------ Página

Discurso durante a 214ª Sessão Deliberativa Ordinária, no Senado Federal

Questionamento sobre o aparelhamento do Estado, com a máquina pública sendo inflada com apaziguados, e repúdio ao afastamento de técnicos do Ipea. Comentários sobre livro de autoria de Fábio Giambiagi.

Autor
Antonio Carlos Júnior (DEM - Democratas/BA)
Nome completo: Antonio Carlos Peixoto de Magalhães Júnior
Casa
Senado Federal
Tipo
Discurso
Resumo por assunto
GOVERNO FEDERAL, ATUAÇÃO. POLITICA FISCAL.:
  • Questionamento sobre o aparelhamento do Estado, com a máquina pública sendo inflada com apaziguados, e repúdio ao afastamento de técnicos do Ipea. Comentários sobre livro de autoria de Fábio Giambiagi.
Publicação
Publicação no DSF de 23/11/2007 - Página 41719
Assunto
Outros > GOVERNO FEDERAL, ATUAÇÃO. POLITICA FISCAL.

------------
------ Dados fornecidos

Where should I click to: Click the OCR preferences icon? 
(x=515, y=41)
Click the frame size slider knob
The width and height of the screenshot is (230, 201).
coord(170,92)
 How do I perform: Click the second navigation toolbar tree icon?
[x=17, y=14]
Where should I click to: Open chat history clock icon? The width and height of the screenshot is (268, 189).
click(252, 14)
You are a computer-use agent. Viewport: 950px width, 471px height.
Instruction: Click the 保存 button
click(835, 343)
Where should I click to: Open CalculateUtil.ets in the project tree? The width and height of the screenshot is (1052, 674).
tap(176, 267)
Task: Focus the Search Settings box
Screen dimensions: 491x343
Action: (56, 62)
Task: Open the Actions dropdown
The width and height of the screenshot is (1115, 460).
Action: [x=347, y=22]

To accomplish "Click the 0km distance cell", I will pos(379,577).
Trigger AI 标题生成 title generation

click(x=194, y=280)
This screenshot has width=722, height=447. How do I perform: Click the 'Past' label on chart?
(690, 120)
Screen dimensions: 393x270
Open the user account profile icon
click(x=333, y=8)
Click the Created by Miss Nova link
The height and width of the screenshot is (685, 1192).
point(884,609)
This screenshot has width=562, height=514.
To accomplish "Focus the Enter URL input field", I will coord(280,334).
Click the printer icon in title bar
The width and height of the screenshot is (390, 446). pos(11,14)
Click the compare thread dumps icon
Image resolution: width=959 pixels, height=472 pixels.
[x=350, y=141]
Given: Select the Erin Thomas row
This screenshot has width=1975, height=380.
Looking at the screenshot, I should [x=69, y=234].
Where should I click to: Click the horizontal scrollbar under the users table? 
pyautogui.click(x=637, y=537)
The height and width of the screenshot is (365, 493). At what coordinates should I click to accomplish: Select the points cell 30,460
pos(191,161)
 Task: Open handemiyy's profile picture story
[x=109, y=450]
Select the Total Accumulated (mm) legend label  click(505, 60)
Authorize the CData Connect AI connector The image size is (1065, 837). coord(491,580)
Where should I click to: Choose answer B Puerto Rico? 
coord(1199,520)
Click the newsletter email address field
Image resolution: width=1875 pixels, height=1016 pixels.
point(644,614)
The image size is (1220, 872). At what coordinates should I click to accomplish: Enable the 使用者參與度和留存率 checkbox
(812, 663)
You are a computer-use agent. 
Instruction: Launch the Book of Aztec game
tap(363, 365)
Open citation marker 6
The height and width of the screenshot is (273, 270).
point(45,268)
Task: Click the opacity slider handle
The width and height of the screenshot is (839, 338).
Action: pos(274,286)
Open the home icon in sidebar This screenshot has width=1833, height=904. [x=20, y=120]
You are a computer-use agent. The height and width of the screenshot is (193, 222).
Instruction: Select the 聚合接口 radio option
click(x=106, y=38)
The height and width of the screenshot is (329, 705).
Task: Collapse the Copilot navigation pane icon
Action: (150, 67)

------------

**Tarefa proposta:** Escreva a continuação da página sobre o discurso no Senado Federal, começando logo após o último trecho mostrado.

**Resposta:**
Indexação
  • CRITICA, CONDUTA, GOVERNO FEDERAL, EXCESSO, COLOCAÇÃO, MEMBROS, PARTIDO POLITICO, PARTIDO DOS TRABALHADORES (PT), SERVIÇO PUBLICO, REPUDIO, AFASTAMENTO, TECNICO, INSTITUTO DE PESQUISA ECONOMICA APLICADA (IPEA), MOTIVO, OPOSIÇÃO, MODELO ECONOMICO, GOVERNO, ESCLARECIMENTOS, COMPETENCIA, INSTITUIÇÃO DE PESQUISA, ISENÇÃO, ANALISE, POLITICA ECONOMICO FINANCEIRA, NECESSIDADE, DIVERSIFICAÇÃO, OPINIÃO, GARANTIA, EFICACIA, ESTUDO.
  • SOLICITAÇÃO, TRANSCRIÇÃO, ANAIS DO SENADO, ESTUDO, AUTORIA, ECONOMISTA, INSTITUTO DE PESQUISA ECONOMICA APLICADA (IPEA), REFERENCIA, POLITICA FISCAL, BRASIL, DEMONSTRAÇÃO, AUMENTO, TRIBUTAÇÃO, ANALISE, TRANSFORMAÇÃO, SETOR PUBLICO, COMENTARIO, ARTIGO DE IMPRENSA, JORNAL, O GLOBO, ESTADO DO RIO DE JANEIRO (RJ), DEFESA, NECESSIDADE, GOVERNO FEDERAL, MELHORIA, APLICAÇÃO, FUNDOS PUBLICOS, IMPORTANCIA, INVESTIMENTO, INFRAESTRUTURA.
  • EXPECTATIVA, COMPARECIMENTO, PRESIDENTE, INSTITUTO DE PESQUISA ECONOMICA APLICADA (IPEA), COMISSÃO DE ASSUNTOS ECONOMICOS, SENADO, ESCLARECIMENTOS, AFASTAMENTO, PESQUISADOR, EXTINÇÃO, GRUPO, RESPONSAVEL, ANALISE CONJUNTURAL, ECONOMIA NACIONAL, QUESTIONAMENTO, OPINIÃO, REDUÇÃO, GASTOS PUBLICOS, CARGA, TRIBUTOS.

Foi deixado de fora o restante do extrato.